2.3. Numerical Models

Simplified bridge models with three types of CFST-Y piers are built by using an open-source nonlinear finite-element analysis software OpenSees (v3.2.2, UC Berkeley, Berkeley, CA, USA) from the Pacific Earthquake Engineering Research Center [35], as shown in Figure 1a–c, respectively. The numerical models in this study were verified by using another commercial software called Midas/Civil [36]. In each model, the pier is simulated with fiber-based beam elements, whose typical cross-section is comprised of an outer thin-walled steel tube and confined concrete, as shown in Figure 3. The steel tubes are modeled with 12 outer-layer fibers with bilinear strain-hardening behavior at the elastic modulus (E_s) of Q345 steel in the first linear stage, and 0.01 E_s in the post-yielding stage. The confined concrete is divided into 48 fibers described by the Kent–Park model [37,38], which performs well in modeling both the concentrated and the distributed plastic hinges in CFSTs [6].

Piers connect to the deck by rigid links directly in monolithic bridges. While in bearing-supported bridges, piers connect to the deck through both rigid links and rubber bearings in series.
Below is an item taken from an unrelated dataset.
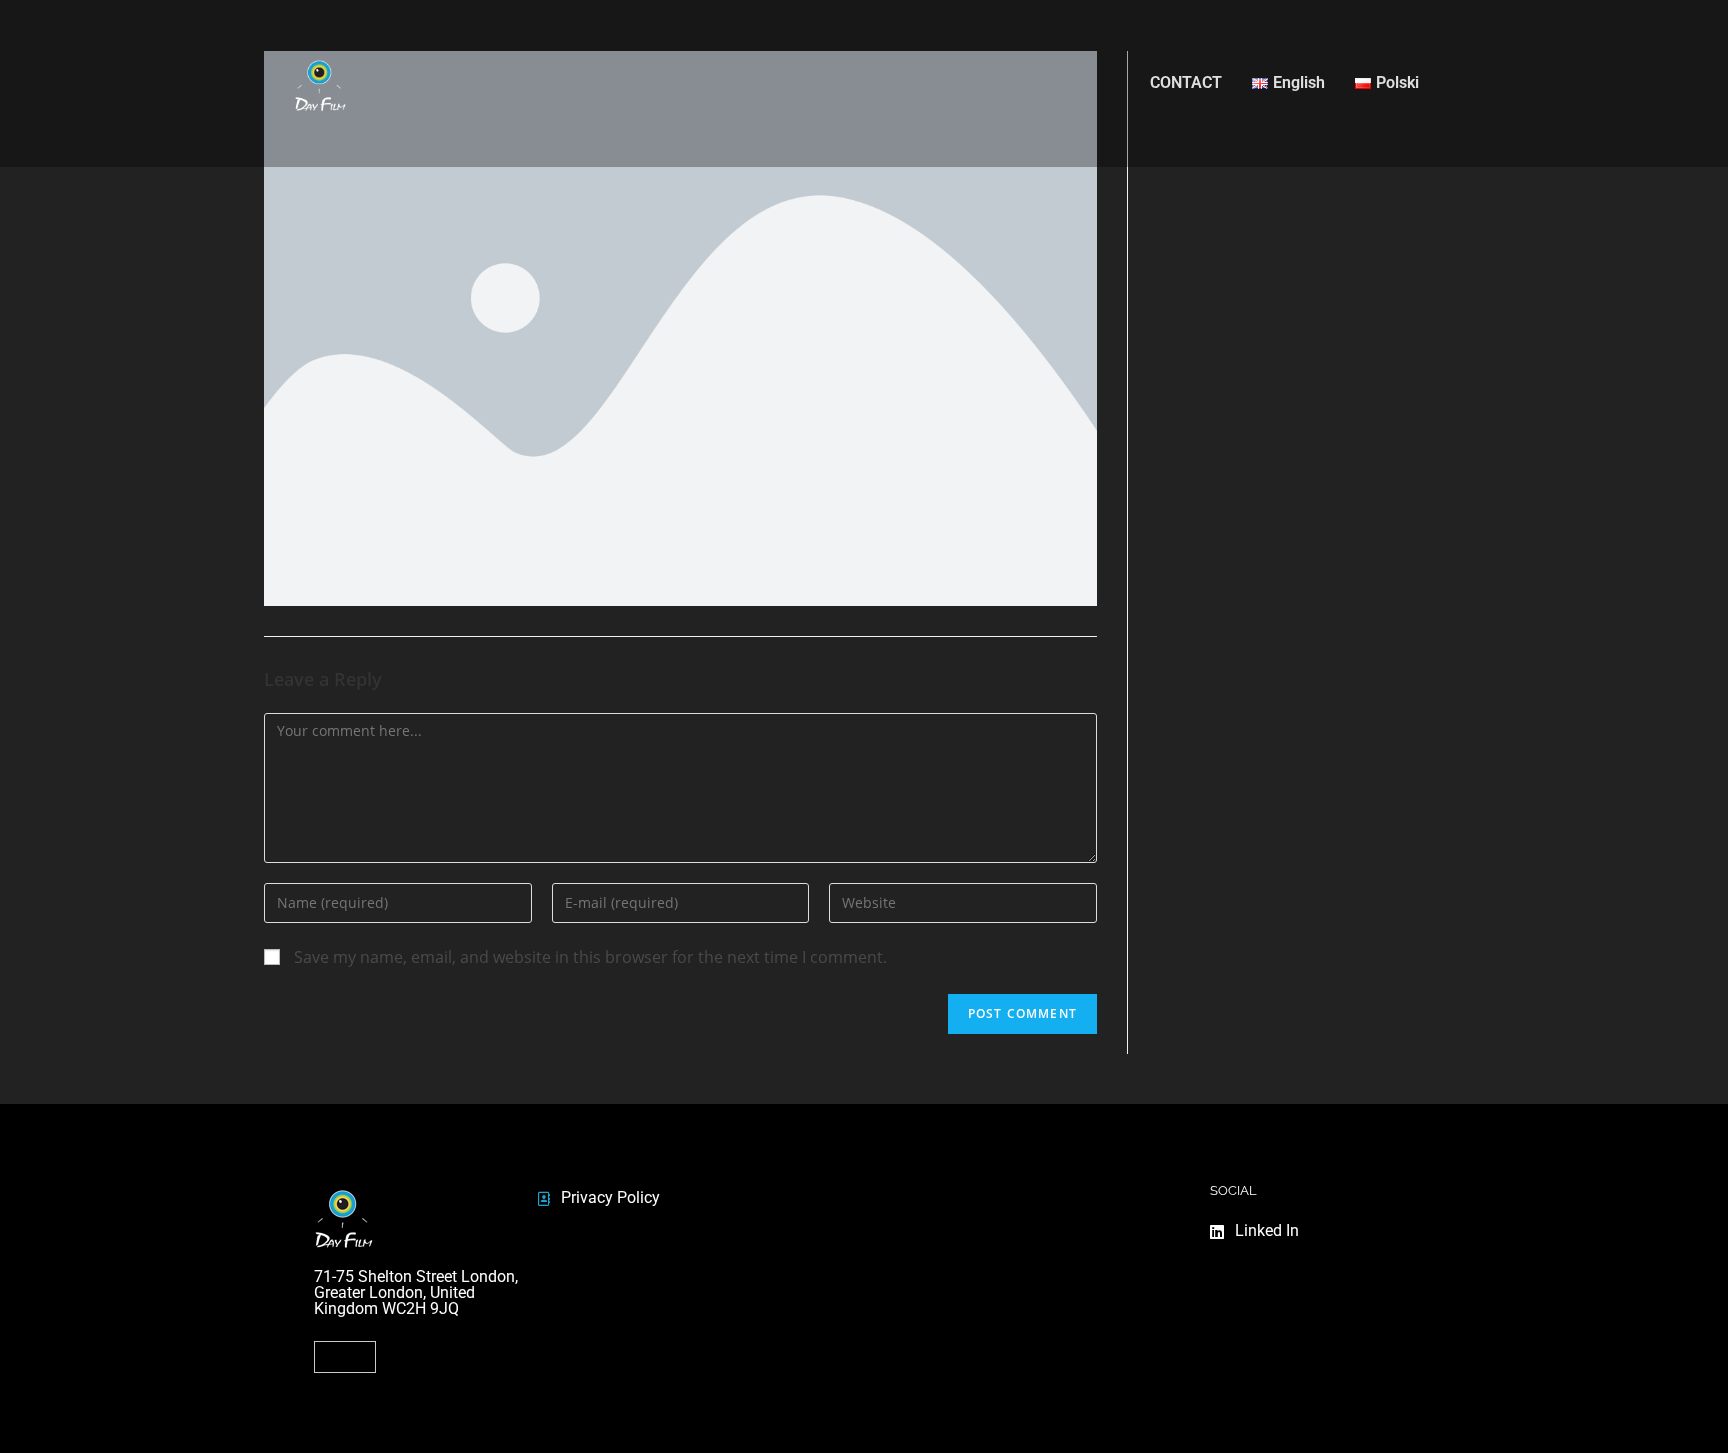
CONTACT (1186, 82)
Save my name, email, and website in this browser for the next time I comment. (590, 957)
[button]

In these cases, bearings are modeled with bilinear beam elements. A standard type of rubber pad bearings [39], with shear stiffness k_b at 4370 kN/m, serve as elastic links to support the deck. Two equivalent tributary masses for the pier systems are considered in this work, depending on the corresponding span length and deck material.

To prevent catastrophes under severe earthquakes, shear keys are usually installed to protect the bridge from unexpected failures. In both articulated piers, the shear limit of the bearings is assumed to be either 5 cm or 10 cm by nearly rigid restrainers. The shear limit can be modeled with a combined gap, composed of a compression gap and a tension gap in parallel, and then in series connected with an elastic spring with much larger elasticity, i.e., 5 times the shear elasticity of bearings. The shear keys are installed between each limb and the deck, preventing the deck from sliding when the shear deformations of bearings exceed the predefined shear limit. This detailing design is a necessary provision required by the seismic design codes in China [40] which can also ensure the ductility of CFST members exploited before the yielding of bearings.

3. Results and Discussion

3.1. Lateral Stiffnesses for Three Types of Y-Shaped Piers

Figure 4 shows the simplified diagrams of three types of Y-shaped piers made of CFST members. In each diagram, a wye approach pier consists of two inclined limbs (with identical height h₁ and top spacing d) and one vertical pier column (with height h₂). In the two connected limbs, the equivalent moment of inertia of each limb is I₁ and the inclined angle between the two limbs is 2α. The lower column, with the equivalent moment of inertia at I₂, connects the two upper limbs rigidly with a casting wye joint.

In this work, the piers systems are categorized by their pier–deck connections: the monolithic, the braced articulated, and the free articulated piers. For simplification, the shear deformation of CFST members is ignored. Thus, under the equivalent lateral static loading (P) on the bridge deck (with the effective mass of m), the lateral stiffnesses of the three equivalent SDF pier systems can be calculated by the following Equations (1), (3), and (6), respectively.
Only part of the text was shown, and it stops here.